The Arrests of Anne and Her "Lovers"

On this day in Tudor history 1536, Sir Henry Norris, friend to the King and Groom of the Stool was taken to the Tower to await trial. He had been held over night at York Place but refused to confess to any wrong doing. Mark Smeaton was already imprisoned and George Boleyn, Lord Rochford was arrested that afternoon. During the arrests, Queen Anne had been busily watching a lively game of tennis at the Greenwich courts when she was interrupted by a messenger ominously telling her that the King had ordered her to present herself before his privy council. Anne left the match and appeared before the royal commission in the council chambers. The Council, made up of her uncle the Duke of Norfolk, Sir William FitzWilliam and Sir William Paulet informed her that she was being accused of committing the treasonous act of adultery with three different men and that Smeaton and Norris has already confessed. Anne was held under force in her chambers until the tide of the River Thames turned favorable and then, at two o'clock in the afternoon, she was rowed by barge to the Tower of London. Anne entered the Tower by the Court Gate of the Byward Tower, not Traitors' Gate as often reported. There she was met by Sir Edward Walsingham, the Lieutenant of the Tower. Walsingham escorted her to the Royal Palace, where Sir William Kingston, the Constable of the Tower was waiting. Not long after Kingston recorded was happened at their meeting in his correspondence with the King's minister Thomas Cromwell.

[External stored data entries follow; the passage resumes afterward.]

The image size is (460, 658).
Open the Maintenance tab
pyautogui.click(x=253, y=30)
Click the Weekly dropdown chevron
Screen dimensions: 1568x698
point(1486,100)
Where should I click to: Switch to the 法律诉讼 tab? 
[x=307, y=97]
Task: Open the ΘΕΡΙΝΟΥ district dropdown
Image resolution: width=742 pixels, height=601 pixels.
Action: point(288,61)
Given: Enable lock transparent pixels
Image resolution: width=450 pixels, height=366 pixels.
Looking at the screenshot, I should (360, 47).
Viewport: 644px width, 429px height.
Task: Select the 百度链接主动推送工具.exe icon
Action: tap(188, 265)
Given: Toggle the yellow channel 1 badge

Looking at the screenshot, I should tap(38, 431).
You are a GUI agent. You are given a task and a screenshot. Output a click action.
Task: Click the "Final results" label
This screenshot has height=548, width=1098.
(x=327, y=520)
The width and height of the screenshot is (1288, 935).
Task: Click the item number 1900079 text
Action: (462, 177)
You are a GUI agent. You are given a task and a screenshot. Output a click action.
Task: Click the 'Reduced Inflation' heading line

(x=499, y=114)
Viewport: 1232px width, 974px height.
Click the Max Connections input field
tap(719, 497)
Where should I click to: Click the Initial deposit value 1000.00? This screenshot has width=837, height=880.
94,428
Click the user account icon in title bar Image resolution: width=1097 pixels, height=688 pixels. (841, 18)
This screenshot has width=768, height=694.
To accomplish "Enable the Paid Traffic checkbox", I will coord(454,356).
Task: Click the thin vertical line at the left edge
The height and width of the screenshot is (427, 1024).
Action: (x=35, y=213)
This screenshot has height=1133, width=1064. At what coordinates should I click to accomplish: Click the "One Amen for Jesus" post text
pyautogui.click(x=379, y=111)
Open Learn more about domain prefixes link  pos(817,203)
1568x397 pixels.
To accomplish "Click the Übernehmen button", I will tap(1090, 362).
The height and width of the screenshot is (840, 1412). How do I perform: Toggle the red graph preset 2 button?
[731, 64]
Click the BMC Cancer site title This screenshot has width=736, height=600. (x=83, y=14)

"On my lord of Norfolk and the King's Council departing from the Tower, I went before the Queen into her lodging. She said unto me, "Mr. Kingston, shall I go into a dungeon?' I said, 'No, Madam. You shall go into the lodging you lay in at your coronation. 'It is too good for me, she said; Jesu have mercy on me;' and kneeled down, weeping a good pace, and in the same sorrow fell into a great laughing which she has done many times since.
She desire me to move the King's highness that she might have the sacrament in the closet by her chamber, that she might prayer for mercy, for I am as clear from the company of man as for sin as I am clear from you, and am the King's true wedded wife. And then she said, Mr/ Kingston, do you know where for I am here? and I said, Nay. And then she asked me, When saw you the King? and I said I saw him not since I saw {him in} in the Tiltyard. And then Mr. Kingston, I pray you to tell me where my  Lord, my father is? And I told her I saw him afore dinner in the Court. O where is my sweet brother. I said I left him at York place; and so I did. I hear say, said she, that I should be accused with three men; and I can say no more by nay, without I should open my body. And there with opened her gown. O, Norris, hast thou accused me? Thou are in the Tower with me, and though and I shall die together; and, Mark, thou art here to. O, my mother, though wilt die with sorrow; and much lamented my lady of Worcester, for by cause that her child did not stir in her body. And my wife said, what should be the cause? And she said, for the sorrow she took for me. And the she said, Mr. Kynston shall I die without justice? And I said, the poorest of the King's subject hath, hath justice. And there with she laughed."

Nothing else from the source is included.